With the above configuration, the first fluid G1 and the second fluid G2 merge in a state where the disturbance of the first fluid G1 generated at the end portion 541c of the rectifying blade 541 is reduced. For this reason, it is possible to further reduce the pressure loss due to the merge.
Unlike the above embodiment, the trailing edge portion 541b of the rectifying blade 541 does not necessarily have to be formed along the radial direction.

  Further, as shown in FIG. 6, in the intermediate suction diaphragm OG of the above-described embodiment, the radial positions of the end portions 632c and 633c on the radially inner side of the guide vanes 632 and 633 are the radial directions of the rectifying vanes 542 and 543. Guide vanes 632 and 633 may be provided that are located on the radially outer side (FIG. 6A) or radially inner side (FIG. 6B) than the radial positions of the inner ends 542c and 543c.
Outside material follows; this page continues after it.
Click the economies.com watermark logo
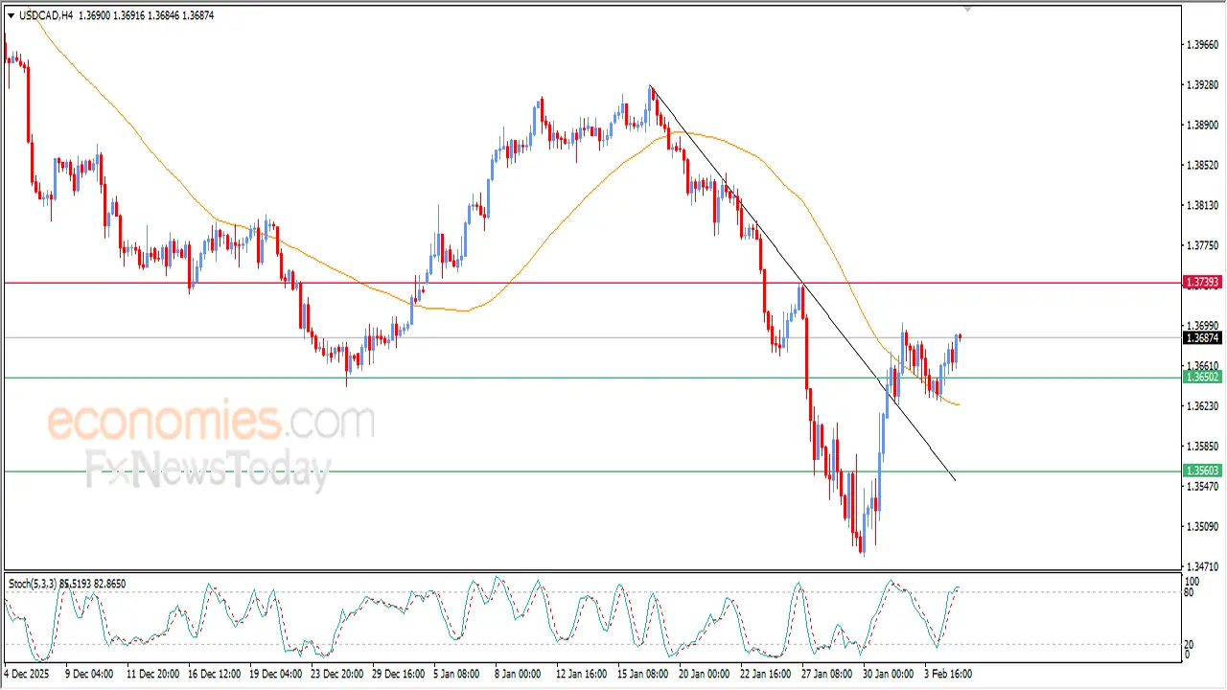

That is, unlike the guide vanes 63 and 630 in the above embodiment, the radial positions of the radially inner ends 632c and 633c of the guide vanes 632 and 633 are the radially inner ends 542c of the rectifying vanes 542 and 543. , 543c is located at a position different from the position in the radial direction.

  That is, since the ends 632c and 633c on the radially inner side of the guide vanes 632 and 633 are formed at positions different from the ends 92c and 93c on the radially inner side of the partition walls 92 and 93, the flow of the second fluid G2 The direction is not sufficiently rectified as a radial flow, and merges with the first fluid G1 while leaving the flow of the swirl component. Therefore, compared with the said embodiment, when the 2nd fluid G2 merges with the 1st fluid G1, a pressure loss arises. On the other hand, since the swirl component in the rotation direction of the impeller 3 in which the fluid G flows into the joined fluid G remains, more head rise can be obtained than in the above embodiment by flowing in the impeller 3. For this reason, the centrifugal rotating machine 1 can be designed more compactly.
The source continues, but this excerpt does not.